At the same time, there is more to the task of liberty than hating and decrying the state. The other side of the coin is developing a genuine love of liberty, which implies a love of its most spectacular, people-serving feature: commerce.
Commerce keeps the world orderly and rational and free. It gives us drive and ratifies our efforts. It sparks imagination and defines its boundaries. It feeds the world, sustains and builds civilization, and unleashes the best in the human spirit. It keeps us materially connected and linked to our brothers and sisters across the globe. It makes possible, in our own time, beautiful worlds we could never dream up on our own.
Wherever there is liberty, there is commerce. And this commerce breaks down the barriers that the state erects between people. Commerce ignores borders, draws people together whom the state would like to see separated. It always tends toward the service of human needs rather than civic priorities.
Without some liberty, however restricted it might be, and the commerce it sustains society would die in a matter of weeks. The state alone sustains nothing. This is why, when I travel, I’m very much drawn to finding and watching those sectors where liberty lives and observing the massive contribution it makes to the social order.
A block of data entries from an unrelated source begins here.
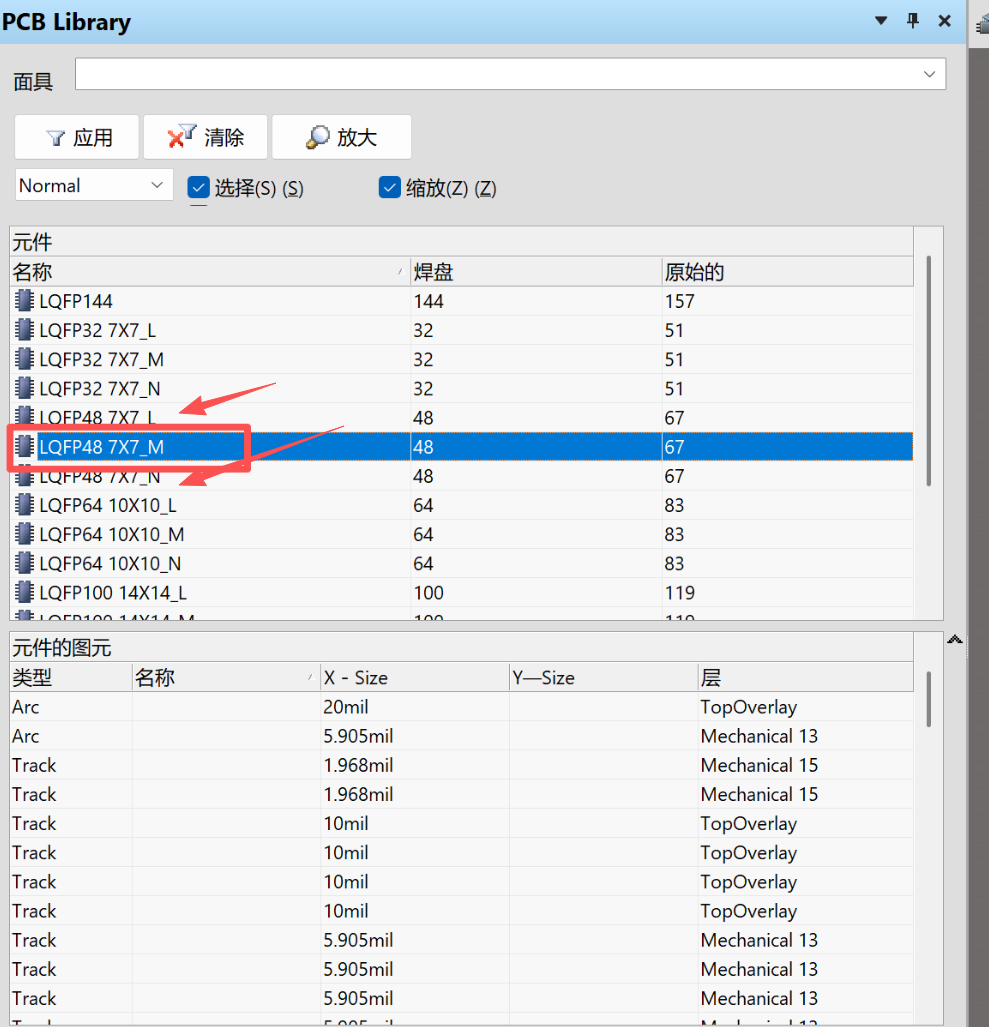
Task: Select the LQFP64 10X10_N chip icon
Action: (24, 563)
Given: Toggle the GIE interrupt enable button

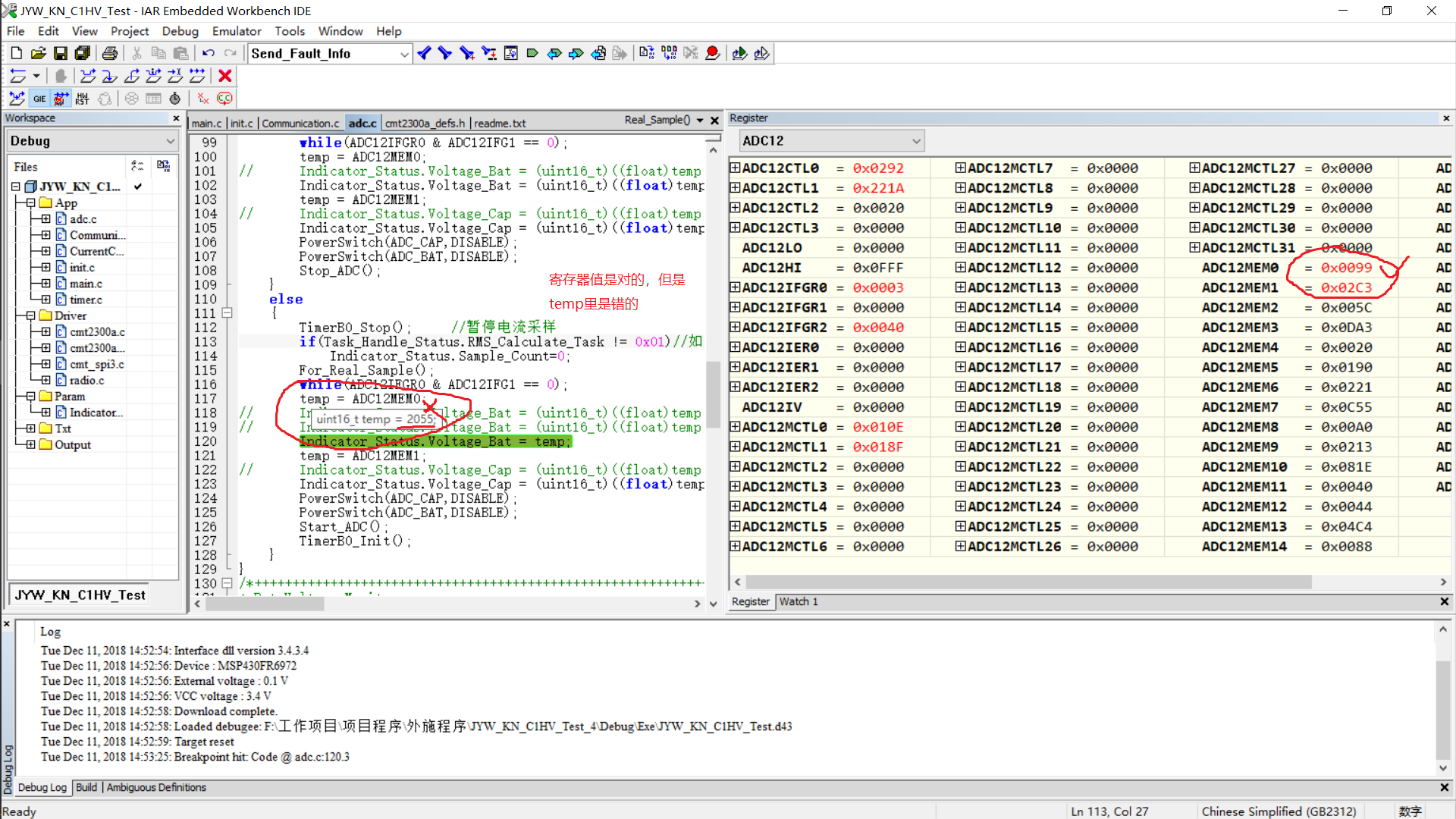Looking at the screenshot, I should (39, 99).
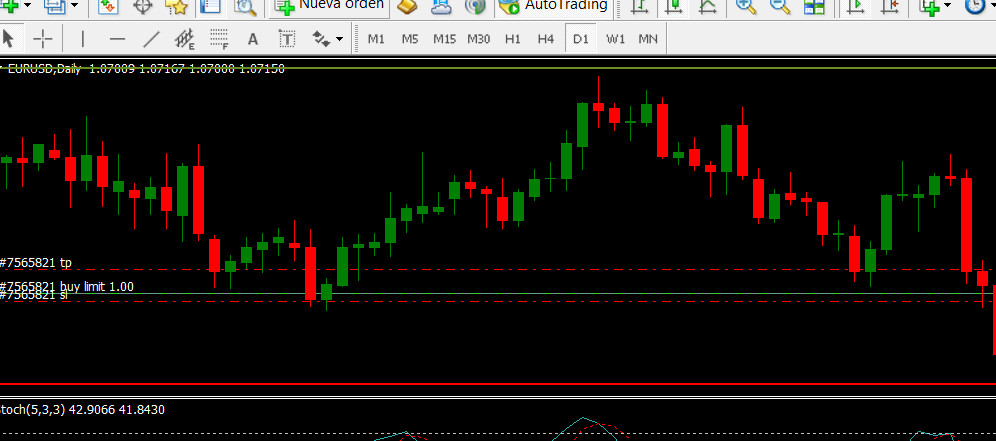Screen dimensions: 996x441
Task: Select the horizontal line drawing tool
Action: point(117,39)
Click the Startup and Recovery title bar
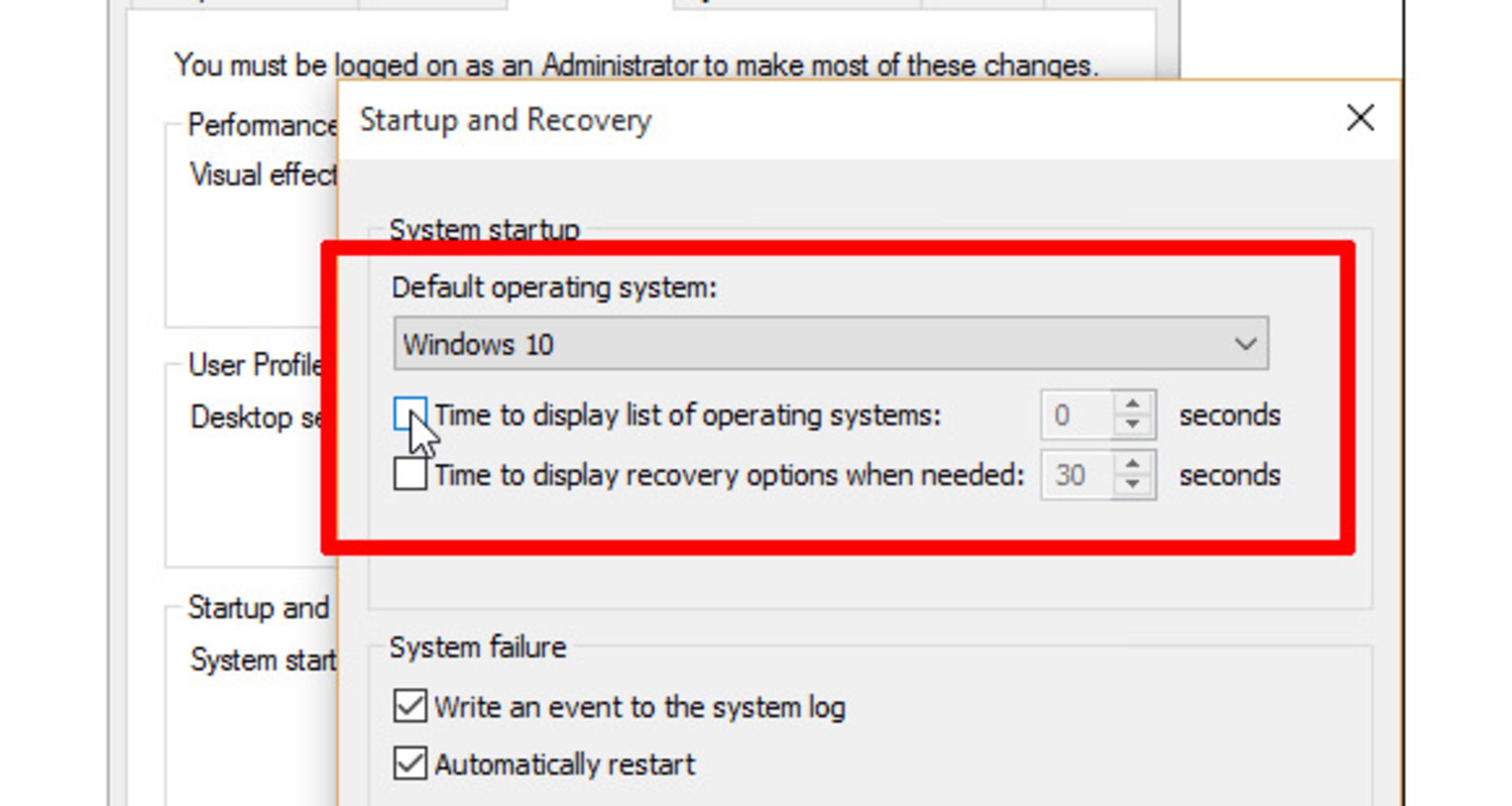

I take it for granted that the state is too big, invasive, and horrible — not just in Brazil, not just in the U.S., but absolutely everywhere. What’s really exciting is to see people finding the workaround and making lives for themselves, and that usually means some commercial activity that thrives despite every effort to kill it.
This is what I saw in so many beautiful ways in Brazil. To see liberty work is to see a model for building the future. This is why it is so inspiring to visit real markets, to see what people can do with investable wealth, to observe all the ways in which people manage to make good lives for themselves despite every obstacle.
This is the spirit of liberty. The great merit of the work of Mises Brasil is that it encourages intellectual change throughout society, building from the liberty that currently does exist toward a full-blown free society. This is the path of change. It requires that we see more than what is bad but also see what is good, and build from that.
Wendy McElroy’s forthcoming book from Laissez Faire Books is called The Art of Being Free. She raises a very profound question for serious libertarians. If the state went away, what would you be left with to give your life meaning? Find that thing and you will have found your North Star, the inspiration and driving force for building a vibrant and free future.
Hate the state, yes, but love liberty even more. Decry the thicket, yes, but then find the seed, plant it, and see the garden grow.